Morales stood for election for a second time after the adoption of the new Constitution in 2009 and won with 64 per cent of the vote. Since then the country has witnessed steady growth. A commodity boom came in handy for the government. Extreme poverty fell from 35 per cent in 2005 to 18 per cent in 2013. The number of Bolivians living in extreme poverty has fallen to one in five from more than a third in a population of 10 million. Minimum wages more than tripled. The unemployment rate is the lowest in Latin America. Thanks to a successful literacy programme, the United Nations Educational, Scientific and Cultural Organisation (UNESCO) has declared the country free of illiteracy.

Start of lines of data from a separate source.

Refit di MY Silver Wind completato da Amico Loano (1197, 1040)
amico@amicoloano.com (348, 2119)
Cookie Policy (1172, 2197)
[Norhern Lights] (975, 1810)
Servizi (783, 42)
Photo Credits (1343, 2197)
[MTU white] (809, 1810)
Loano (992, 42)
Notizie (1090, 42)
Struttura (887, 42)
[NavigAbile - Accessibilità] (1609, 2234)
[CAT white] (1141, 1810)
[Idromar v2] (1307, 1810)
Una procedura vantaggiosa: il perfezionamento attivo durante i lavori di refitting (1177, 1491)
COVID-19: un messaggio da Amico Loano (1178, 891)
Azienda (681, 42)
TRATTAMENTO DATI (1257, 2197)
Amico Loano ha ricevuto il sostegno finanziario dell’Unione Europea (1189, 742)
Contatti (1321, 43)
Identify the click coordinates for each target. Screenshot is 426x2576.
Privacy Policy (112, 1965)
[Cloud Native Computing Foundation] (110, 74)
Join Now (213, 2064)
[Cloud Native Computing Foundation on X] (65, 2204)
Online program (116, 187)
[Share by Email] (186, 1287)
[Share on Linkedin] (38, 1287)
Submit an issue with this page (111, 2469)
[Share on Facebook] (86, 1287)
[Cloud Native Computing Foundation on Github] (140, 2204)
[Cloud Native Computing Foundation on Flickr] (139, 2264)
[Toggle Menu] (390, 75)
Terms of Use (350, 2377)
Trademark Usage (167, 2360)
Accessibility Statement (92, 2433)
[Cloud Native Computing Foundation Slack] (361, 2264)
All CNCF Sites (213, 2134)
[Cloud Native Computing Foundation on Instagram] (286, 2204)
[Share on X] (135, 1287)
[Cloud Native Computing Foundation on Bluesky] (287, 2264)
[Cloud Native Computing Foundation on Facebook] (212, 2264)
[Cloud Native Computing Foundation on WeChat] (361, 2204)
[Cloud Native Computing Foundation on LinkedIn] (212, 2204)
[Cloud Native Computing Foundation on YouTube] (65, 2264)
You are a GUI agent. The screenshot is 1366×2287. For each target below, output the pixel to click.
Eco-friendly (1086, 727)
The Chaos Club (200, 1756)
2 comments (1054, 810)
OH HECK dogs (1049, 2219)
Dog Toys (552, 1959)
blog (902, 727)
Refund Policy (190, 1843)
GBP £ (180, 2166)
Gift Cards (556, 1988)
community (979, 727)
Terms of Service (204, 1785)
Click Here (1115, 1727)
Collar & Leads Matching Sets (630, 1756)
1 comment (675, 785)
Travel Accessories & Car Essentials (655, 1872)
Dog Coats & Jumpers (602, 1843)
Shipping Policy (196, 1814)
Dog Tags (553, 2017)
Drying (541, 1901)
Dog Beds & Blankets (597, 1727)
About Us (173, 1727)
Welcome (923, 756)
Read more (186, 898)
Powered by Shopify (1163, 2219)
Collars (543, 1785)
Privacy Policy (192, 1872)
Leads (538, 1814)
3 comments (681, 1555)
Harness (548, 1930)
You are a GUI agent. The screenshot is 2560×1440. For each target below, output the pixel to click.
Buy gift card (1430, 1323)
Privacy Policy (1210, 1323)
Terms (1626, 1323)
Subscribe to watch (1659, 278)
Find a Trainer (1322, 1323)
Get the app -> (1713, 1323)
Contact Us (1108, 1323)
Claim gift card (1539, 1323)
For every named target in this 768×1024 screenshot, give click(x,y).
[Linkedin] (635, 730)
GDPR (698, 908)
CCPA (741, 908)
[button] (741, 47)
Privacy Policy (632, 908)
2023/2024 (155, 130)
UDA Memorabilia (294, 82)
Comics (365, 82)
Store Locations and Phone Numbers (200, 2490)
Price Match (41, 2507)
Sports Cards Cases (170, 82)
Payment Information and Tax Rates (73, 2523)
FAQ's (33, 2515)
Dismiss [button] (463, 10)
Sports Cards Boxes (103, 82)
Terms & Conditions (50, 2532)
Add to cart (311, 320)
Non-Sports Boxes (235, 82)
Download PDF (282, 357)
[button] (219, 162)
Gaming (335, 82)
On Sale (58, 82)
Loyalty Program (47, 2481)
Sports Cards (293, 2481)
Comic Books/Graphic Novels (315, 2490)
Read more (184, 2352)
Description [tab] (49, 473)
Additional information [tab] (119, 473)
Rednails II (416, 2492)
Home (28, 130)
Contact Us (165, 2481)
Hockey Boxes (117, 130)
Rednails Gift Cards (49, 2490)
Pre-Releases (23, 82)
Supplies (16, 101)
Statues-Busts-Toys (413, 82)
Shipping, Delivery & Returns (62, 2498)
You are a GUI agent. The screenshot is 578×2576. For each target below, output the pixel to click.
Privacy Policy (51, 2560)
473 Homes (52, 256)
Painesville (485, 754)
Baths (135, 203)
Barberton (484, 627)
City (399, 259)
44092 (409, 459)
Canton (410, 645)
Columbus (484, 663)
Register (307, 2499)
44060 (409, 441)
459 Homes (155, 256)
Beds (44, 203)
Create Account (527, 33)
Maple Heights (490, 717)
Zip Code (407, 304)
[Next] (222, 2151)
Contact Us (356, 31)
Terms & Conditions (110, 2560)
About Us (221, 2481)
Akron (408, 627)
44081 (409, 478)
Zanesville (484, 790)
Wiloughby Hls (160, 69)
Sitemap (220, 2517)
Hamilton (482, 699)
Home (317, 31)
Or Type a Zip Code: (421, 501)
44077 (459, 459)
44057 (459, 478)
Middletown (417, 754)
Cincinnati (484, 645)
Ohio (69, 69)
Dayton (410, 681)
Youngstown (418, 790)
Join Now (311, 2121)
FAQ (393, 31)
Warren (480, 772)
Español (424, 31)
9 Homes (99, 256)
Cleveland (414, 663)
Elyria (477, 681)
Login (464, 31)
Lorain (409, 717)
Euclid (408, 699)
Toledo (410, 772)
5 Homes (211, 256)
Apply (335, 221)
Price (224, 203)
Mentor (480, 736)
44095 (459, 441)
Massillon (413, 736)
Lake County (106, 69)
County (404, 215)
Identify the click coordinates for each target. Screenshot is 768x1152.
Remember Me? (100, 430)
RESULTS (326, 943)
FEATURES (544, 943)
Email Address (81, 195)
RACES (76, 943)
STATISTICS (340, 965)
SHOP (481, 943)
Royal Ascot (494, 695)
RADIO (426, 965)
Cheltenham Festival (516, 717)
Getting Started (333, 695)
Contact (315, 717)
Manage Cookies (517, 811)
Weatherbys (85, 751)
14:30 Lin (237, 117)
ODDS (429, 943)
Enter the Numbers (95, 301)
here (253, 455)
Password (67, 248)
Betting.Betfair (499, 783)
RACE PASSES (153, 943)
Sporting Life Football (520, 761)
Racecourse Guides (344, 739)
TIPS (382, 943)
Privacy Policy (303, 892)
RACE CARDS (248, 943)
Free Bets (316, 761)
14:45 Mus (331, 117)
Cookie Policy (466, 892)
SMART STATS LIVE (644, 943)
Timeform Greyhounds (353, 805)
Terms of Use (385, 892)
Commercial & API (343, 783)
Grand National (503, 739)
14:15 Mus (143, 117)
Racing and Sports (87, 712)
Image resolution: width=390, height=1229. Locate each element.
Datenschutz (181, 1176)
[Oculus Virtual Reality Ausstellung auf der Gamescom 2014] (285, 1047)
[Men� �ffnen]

Morales, after his re-election, once again emphasised his goal of turning Bolivia into “an energy centre for the region”. The government has been successful in ensuring that coca cultivation has not led to the production of cocaine. The U.N. Office on Drugs and Crime has lauded the Bolivian government’s efforts at curtailing the production of cocaine without the use of strong-arm methods. Washington has used its “War on Drugs” policy in the region as a camouflage to attack left-wing groups.
Morales told the media that he would not be seeking another term after his current term ends in 2019. He said that he would prefer to retire and stay in his rural farm where he once tended llamas along with his father as a boy. Washington has been alleging that Morales is becoming increasingly authoritarian and is seeking to change the Constitution so as to perpetuate his hold on power. Morales will have another five years in which to groom a successor. As of now, he towers over all other politicians in the country.